In this little house, Saphiro and I had arranged various plans. Plans that will never materialize. Plans that have broken into memories and history.
"Someday we will go to Paris. Come to Shakespeare & Co. You will paint the atmosphere of the place and I will write a story about that place. It is not great if there is a story in my story near Shakespeare & Co, Paris, 20XX . "
Saphiro said that confidently. Perhaps in the realm there he really stopped by Shakespeare & Co. Who knows.
"I also want to go to the Novodecivhye cemetery in Moscow. You have to come. I want to visit Gogol's tomb and especially Chekhov. I owe him a lot, to Chekhov. I learned a lot from writing stories about laughing at this fucking life."
Hopefully there, Saphiro can meet Chekhov. Who knows.
Many more plans from Saphiro and me. However, among the piles of plans, there were no women. There were no women after Saphiro was left by his girlfriend who had married a civil servant. There are no women after Nadela left me without news.
The sun is rather high. Third day. Before the fierce Mrs. Rosa knocked on the door and charged rent with glaring eyes, I had to take a shower and go outside. Bathing doesn't need to be long. Apart from Saphiro's thick scent of soap and inevitably leading my memories to him, I also had to compete with Mrs. Rosa who was probably looking for a moment's reflection and then standing at the door of the house.
Fortunately, Mrs. Rosa hasn't appeared yet. With long steps, I walked away from my house and Mrs. Rosa's house right next to my house. I pulled my hat down, avoiding the sun glare as well as Mrs. Rosa's gaze that could just call me suddenly.

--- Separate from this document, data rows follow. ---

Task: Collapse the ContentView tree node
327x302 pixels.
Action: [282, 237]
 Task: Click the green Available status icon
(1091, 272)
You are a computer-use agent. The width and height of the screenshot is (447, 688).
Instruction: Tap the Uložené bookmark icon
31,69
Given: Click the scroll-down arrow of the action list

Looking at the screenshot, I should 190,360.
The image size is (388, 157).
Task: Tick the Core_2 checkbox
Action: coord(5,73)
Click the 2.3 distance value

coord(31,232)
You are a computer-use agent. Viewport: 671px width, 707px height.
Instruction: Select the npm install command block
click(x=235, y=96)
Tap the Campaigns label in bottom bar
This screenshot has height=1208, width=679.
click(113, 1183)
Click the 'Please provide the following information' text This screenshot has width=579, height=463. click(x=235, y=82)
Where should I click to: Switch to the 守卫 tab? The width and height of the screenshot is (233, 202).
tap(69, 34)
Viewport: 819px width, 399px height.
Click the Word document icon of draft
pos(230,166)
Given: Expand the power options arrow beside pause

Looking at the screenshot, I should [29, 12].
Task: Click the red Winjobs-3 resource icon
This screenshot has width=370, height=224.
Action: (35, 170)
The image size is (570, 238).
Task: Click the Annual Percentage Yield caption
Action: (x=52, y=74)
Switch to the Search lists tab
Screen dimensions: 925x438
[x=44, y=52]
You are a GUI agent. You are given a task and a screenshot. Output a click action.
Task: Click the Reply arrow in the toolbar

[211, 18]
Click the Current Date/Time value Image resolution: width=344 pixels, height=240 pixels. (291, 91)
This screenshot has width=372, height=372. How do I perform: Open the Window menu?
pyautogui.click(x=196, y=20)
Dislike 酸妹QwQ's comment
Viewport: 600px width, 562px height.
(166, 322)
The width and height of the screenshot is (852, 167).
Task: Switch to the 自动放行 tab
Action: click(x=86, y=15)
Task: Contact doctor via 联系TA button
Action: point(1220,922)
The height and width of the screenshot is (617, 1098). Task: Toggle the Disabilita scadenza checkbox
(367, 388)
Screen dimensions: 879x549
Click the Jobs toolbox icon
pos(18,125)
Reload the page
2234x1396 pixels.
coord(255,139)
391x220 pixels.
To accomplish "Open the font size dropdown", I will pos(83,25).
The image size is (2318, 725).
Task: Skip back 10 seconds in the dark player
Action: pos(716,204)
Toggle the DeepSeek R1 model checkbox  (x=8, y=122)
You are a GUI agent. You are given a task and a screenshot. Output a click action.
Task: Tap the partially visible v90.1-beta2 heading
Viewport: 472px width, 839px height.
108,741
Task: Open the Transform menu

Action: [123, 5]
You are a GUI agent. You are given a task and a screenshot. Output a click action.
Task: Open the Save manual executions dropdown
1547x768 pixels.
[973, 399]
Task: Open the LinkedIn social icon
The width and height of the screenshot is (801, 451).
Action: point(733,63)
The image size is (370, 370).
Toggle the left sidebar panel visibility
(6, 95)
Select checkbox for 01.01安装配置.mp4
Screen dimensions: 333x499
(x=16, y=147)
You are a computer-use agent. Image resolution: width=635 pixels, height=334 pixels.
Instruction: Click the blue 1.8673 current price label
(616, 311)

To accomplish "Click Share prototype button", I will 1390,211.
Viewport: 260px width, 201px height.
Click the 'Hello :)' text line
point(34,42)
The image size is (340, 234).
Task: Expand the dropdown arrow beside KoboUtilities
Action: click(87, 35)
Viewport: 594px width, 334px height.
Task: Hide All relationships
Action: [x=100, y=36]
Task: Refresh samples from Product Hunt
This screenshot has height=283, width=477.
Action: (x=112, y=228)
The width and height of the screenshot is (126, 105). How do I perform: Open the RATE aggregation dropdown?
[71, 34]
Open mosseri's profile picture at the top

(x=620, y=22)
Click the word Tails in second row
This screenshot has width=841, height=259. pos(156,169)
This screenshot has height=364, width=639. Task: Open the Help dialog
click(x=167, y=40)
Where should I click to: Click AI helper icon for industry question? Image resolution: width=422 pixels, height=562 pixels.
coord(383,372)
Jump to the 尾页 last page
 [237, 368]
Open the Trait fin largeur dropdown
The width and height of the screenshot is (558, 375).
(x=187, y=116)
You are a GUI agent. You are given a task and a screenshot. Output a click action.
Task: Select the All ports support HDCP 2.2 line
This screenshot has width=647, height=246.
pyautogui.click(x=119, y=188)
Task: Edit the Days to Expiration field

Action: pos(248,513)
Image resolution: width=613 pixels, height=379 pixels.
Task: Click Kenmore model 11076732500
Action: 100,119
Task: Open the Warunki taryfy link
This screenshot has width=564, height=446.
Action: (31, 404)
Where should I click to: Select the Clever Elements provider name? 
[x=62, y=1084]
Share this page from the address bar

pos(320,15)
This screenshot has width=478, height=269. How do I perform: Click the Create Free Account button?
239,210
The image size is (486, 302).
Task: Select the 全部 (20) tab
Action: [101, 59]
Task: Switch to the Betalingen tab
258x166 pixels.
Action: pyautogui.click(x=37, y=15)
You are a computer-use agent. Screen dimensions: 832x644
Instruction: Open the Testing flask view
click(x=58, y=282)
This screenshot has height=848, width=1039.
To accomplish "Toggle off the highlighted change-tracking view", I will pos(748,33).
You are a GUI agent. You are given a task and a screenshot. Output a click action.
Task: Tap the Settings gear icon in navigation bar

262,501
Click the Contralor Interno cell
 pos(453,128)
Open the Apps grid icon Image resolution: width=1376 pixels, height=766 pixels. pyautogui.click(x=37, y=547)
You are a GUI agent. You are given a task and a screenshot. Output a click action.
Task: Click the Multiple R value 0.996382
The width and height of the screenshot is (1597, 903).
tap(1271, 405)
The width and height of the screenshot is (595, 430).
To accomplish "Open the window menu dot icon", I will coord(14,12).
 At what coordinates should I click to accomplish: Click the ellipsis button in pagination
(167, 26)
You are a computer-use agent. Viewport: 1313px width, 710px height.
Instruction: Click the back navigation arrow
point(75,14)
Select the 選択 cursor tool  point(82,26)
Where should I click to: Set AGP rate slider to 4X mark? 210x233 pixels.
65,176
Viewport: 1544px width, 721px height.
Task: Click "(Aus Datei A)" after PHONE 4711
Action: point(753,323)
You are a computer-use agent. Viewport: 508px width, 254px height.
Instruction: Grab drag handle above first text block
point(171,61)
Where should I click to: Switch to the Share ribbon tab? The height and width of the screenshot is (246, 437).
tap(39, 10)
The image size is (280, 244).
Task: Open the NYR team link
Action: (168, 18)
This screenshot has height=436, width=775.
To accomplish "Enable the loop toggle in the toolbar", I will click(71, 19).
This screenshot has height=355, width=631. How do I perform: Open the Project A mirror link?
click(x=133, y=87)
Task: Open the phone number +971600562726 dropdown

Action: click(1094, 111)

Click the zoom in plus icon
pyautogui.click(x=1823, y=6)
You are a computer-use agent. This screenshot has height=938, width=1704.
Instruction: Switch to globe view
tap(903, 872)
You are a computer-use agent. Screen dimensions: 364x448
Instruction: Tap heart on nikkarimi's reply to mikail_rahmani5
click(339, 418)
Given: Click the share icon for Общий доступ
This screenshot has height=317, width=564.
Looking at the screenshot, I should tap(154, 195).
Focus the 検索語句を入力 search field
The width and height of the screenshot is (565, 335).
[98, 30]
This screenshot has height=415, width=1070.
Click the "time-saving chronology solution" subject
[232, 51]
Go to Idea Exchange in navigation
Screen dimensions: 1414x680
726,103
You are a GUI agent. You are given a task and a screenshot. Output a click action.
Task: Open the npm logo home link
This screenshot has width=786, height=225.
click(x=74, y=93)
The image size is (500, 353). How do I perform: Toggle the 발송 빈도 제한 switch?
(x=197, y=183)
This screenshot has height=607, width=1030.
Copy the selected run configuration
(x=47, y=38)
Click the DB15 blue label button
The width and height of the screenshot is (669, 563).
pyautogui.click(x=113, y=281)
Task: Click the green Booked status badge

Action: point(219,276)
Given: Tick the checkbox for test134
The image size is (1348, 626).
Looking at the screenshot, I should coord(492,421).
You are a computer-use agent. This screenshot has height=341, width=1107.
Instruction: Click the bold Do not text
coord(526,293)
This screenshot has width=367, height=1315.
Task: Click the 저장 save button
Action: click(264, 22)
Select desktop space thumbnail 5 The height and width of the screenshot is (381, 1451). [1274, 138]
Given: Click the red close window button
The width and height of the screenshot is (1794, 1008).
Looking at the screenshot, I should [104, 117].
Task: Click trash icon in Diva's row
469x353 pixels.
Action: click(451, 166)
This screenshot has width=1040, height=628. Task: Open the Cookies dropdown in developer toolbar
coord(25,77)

Less than five minutes, I arrived at the edge of the highway. The highway where the angel of death took Saphiro's life. In the middle of the road, faint red blood still appeared. Dry and somewhat blackened. I see death there. I seemed to see Saphiro when his soul stretched. I seemed to see a truck run over a short man who easily made any truck driver escape seeing him. I seemed to see it all and death seemed to be plastered in the eyelids.
Maybe I will die at eleven o'clock or another hour - no matter when I die, I still have to continue this journey. This live. This fucking life. Maybe I will die of poisoning or get run down or get hit by a bullet - no matter how I die, I still have to continue this journey. This live. This fucking life.
I stepped, crossed, looked up at the sky. Bright. I saw nothing but deserted the sky. I heard nothing but the clatter of my own steps. I don't know at what step, I was swayed, my gaze flickered. Maybe I was poisoned a week ago or a truck hit me or a policeman took me a thief and shot me. I do not know. Bu Rosa's voice vaguely sounded, calling my name and regarding the contract for three months in arrears. Faintly in the distance, I saw Saphiro smiling over the hills with fresh grass and thick furry goats. Everything is faint, then completely faded.